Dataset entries

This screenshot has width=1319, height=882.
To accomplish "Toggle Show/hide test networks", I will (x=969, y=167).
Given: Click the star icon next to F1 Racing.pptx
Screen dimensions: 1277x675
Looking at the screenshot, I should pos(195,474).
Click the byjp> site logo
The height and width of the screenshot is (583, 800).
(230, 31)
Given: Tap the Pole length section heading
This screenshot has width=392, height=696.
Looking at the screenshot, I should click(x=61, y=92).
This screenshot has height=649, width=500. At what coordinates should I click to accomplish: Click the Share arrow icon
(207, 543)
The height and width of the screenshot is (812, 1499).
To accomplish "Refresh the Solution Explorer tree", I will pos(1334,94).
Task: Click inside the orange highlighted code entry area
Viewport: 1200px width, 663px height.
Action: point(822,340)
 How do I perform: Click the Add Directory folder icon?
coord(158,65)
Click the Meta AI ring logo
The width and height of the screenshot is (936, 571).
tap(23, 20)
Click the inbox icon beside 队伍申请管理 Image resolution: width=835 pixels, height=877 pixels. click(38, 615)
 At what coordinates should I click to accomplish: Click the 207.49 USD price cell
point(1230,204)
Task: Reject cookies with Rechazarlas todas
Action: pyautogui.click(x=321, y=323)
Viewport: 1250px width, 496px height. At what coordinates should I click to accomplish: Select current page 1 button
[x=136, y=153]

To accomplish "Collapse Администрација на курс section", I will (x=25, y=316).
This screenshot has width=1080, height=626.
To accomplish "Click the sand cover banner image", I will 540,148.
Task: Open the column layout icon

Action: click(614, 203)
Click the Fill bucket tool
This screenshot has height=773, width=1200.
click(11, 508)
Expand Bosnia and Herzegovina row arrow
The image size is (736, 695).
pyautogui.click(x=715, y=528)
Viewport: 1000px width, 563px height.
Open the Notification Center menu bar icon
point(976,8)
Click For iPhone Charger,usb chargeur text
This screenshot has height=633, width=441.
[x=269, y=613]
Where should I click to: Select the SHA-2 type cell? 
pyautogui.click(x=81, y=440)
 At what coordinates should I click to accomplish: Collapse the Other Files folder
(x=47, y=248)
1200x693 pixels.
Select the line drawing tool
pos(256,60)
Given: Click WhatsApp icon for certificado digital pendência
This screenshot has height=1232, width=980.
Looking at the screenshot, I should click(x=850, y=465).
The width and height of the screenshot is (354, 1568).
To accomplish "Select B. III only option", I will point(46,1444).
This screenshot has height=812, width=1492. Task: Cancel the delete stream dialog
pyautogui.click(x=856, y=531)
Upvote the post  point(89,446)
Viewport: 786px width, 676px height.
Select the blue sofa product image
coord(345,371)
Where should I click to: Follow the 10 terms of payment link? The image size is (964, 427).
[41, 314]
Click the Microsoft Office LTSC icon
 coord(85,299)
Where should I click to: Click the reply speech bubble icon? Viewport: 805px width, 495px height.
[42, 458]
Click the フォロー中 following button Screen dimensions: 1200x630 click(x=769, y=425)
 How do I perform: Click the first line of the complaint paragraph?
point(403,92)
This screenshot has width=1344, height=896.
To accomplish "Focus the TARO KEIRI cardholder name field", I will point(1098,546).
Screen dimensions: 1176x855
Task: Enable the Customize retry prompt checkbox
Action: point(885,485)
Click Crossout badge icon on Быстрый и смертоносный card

Task requirements >> Copy out the lines above that hold the string "section".

Solution to this task >>
Given: Tap the Pole length section heading
To accomplish "Collapse Администрација на курс section", I will (x=25, y=316).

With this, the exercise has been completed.